India Pharma Outlook Team | Thursday, 01 January 2026
Dr. Reddy's Laboratories has been hit by a regulatory challenge in the United States, when its wholly owned subsidiary, Dr. Reddy's Laboratories SA, Switzerland, was issued a Complete Response Letter (CRL) by the US Food and Drug Administration, regarding its Biologics License Application (BLA) of AVT03 (denosumab).
AVT03 is a potential biosimilar to the popular biologic drugs Prolia and Xgeva that were created by Amgen and were discovered by biopharmaceutical company Alvotech hf. The company claimed that the CRL was granted upon the findings of the USFDA after a pre-licence inspection of the manufacturing plant of Alvotech in Reykjavik, Iceland.
The feedback of the regulator is also associated with manufacturing and inspection-related factors and does not relate to the clinical effectiveness or safety information provided in the application.
Also Read: Amneal Pharma Wins FDA Nod for Denosumab Biosimilars
The use of denosumab-based therapies has become widespread in the treatment of osteoporosis and bone-related complications in cancer patients, and as a result, the US market presents a critical growth opportunity among the developers of biosimilars.
An effective approval would have enhanced the presence of Dr. Reddy in the high-value biologics segment, which is one of the core markets through which the company plans to grow in the future.

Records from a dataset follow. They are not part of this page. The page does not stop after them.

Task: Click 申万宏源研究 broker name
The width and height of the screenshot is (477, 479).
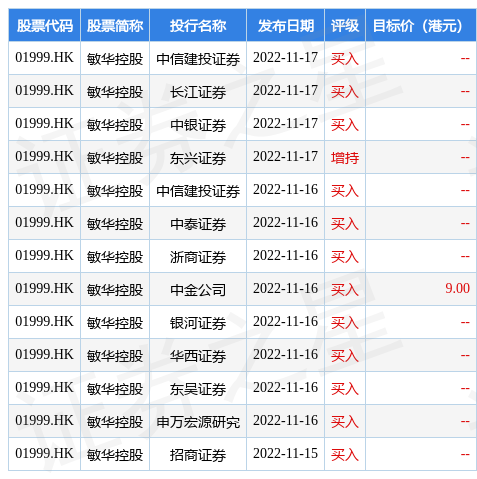Action: coord(198,422)
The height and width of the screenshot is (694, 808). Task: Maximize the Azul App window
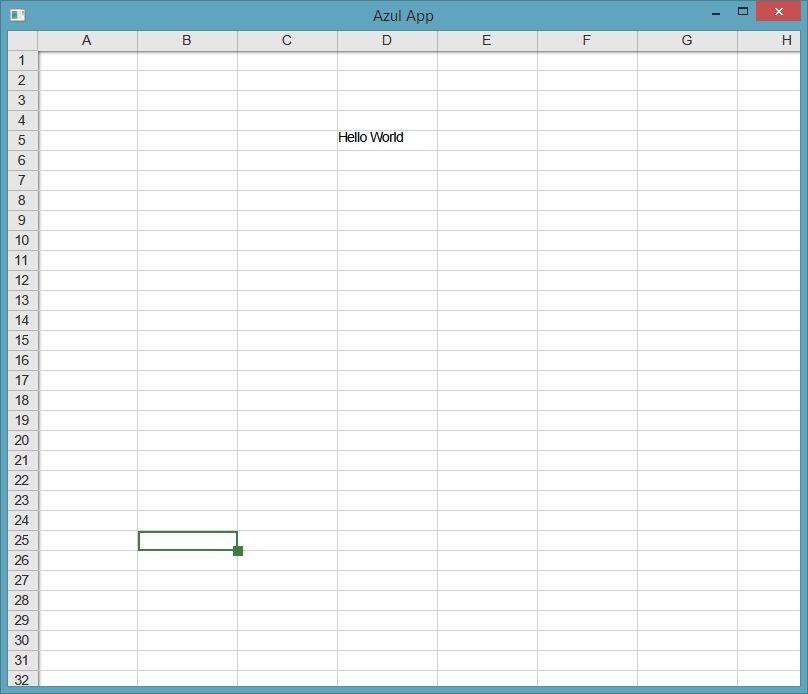pyautogui.click(x=743, y=12)
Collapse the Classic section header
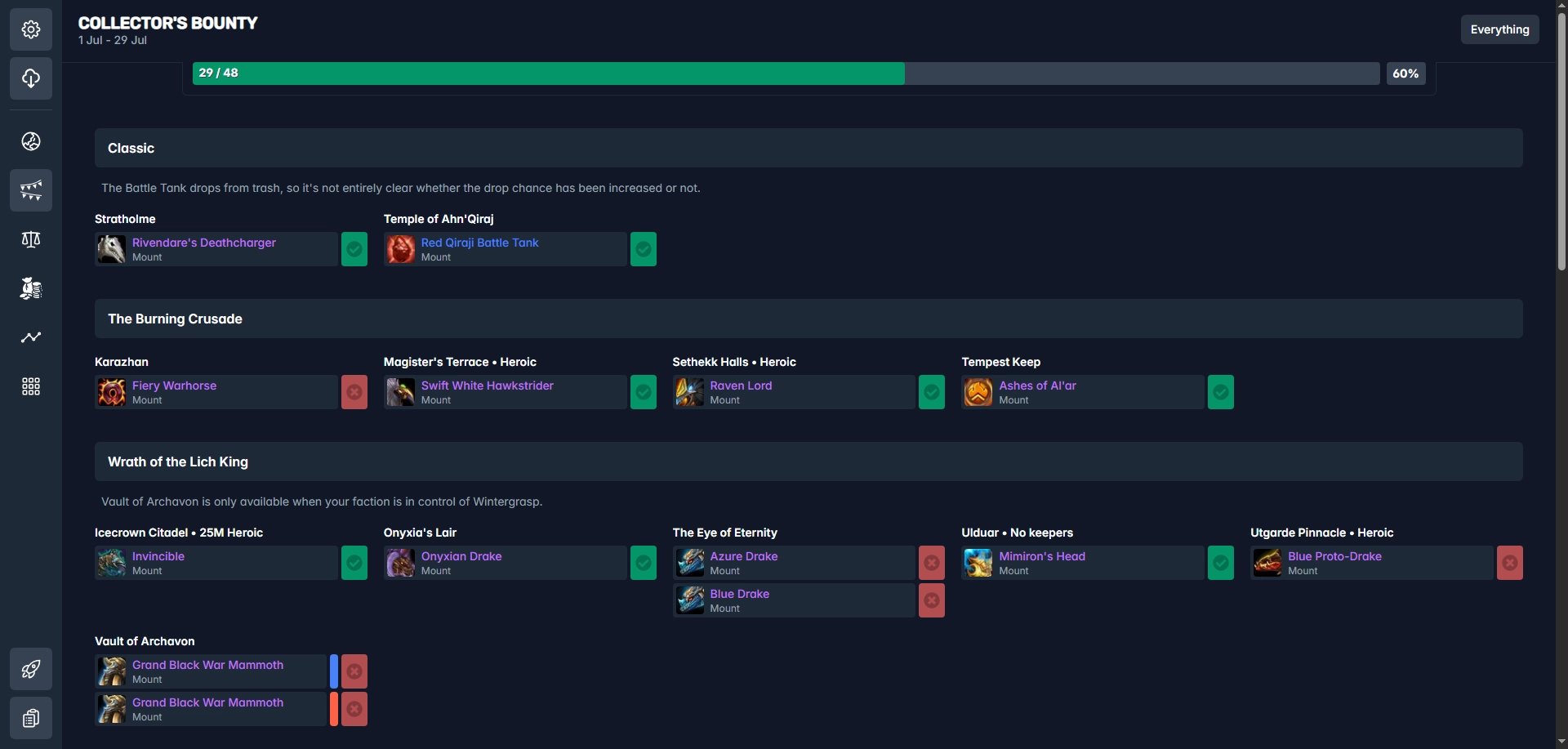1568x749 pixels. coord(808,148)
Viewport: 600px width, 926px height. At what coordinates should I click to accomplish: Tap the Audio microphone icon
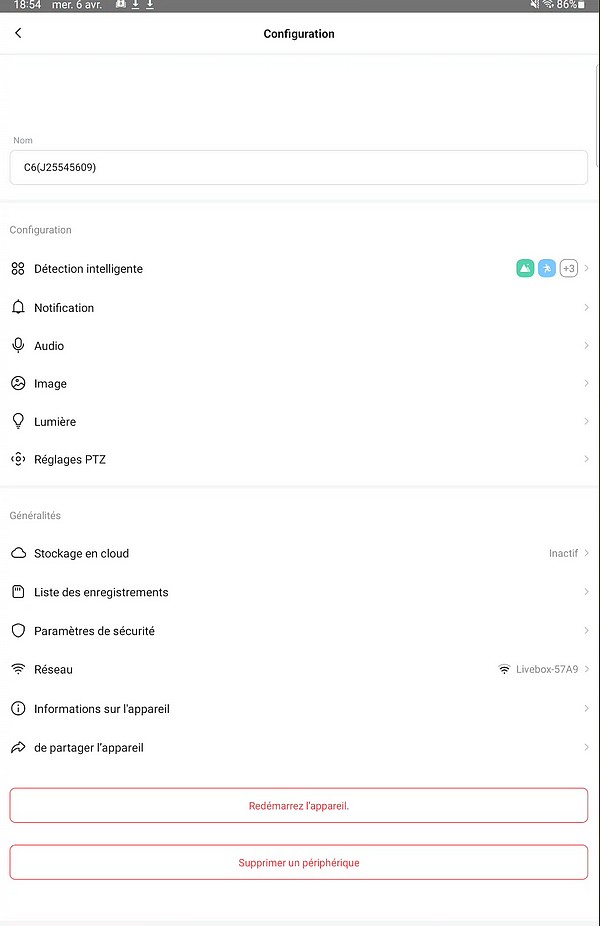click(18, 345)
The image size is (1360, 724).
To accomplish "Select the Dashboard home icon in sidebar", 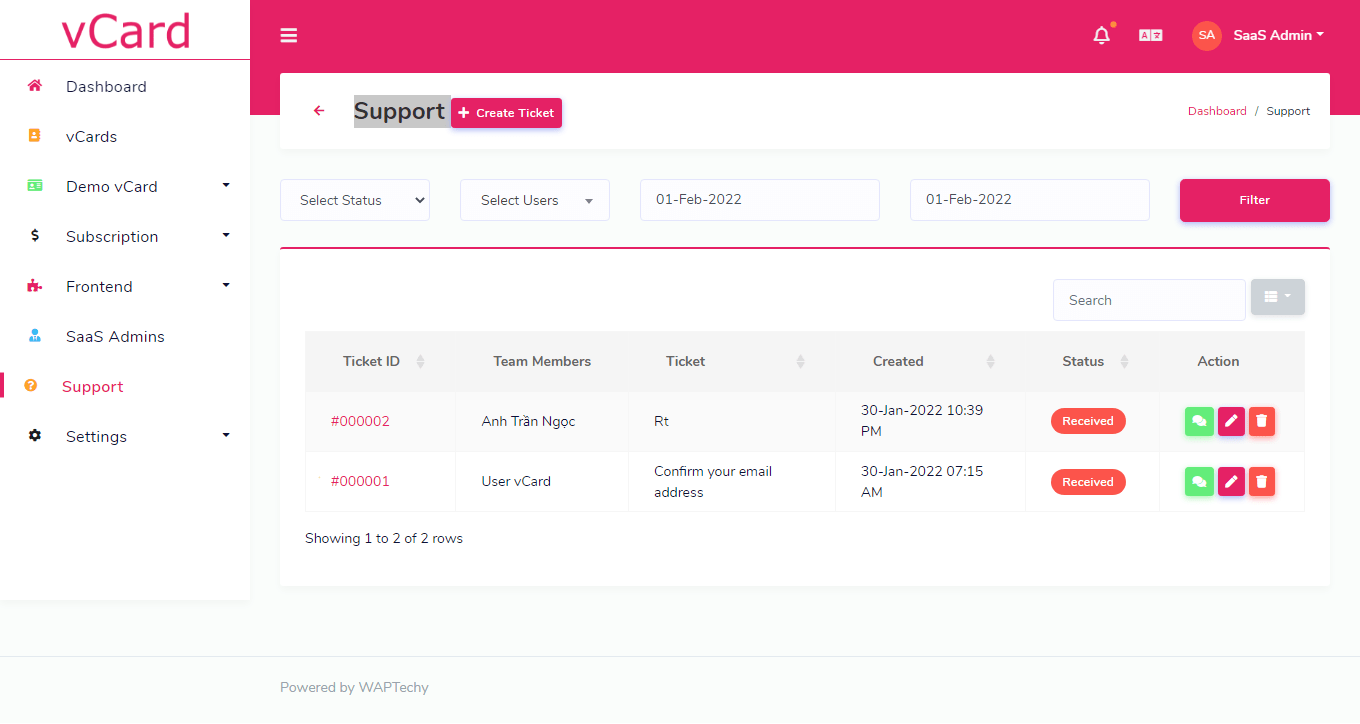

Dr. Reddy’s Hyderabad Laboratories is an international pharmaceutical giant that operates in the United States, Europe, India and other developing economies. The company has a wide portfolio in terms of active pharmaceutical ingredients (APIs), generic formulations, branded generics, biosimilars, and over-the-counter products. It claimed that it will collaborate with Alvotech to correct the observations made by the USFDA and take the appropriate corrective actions.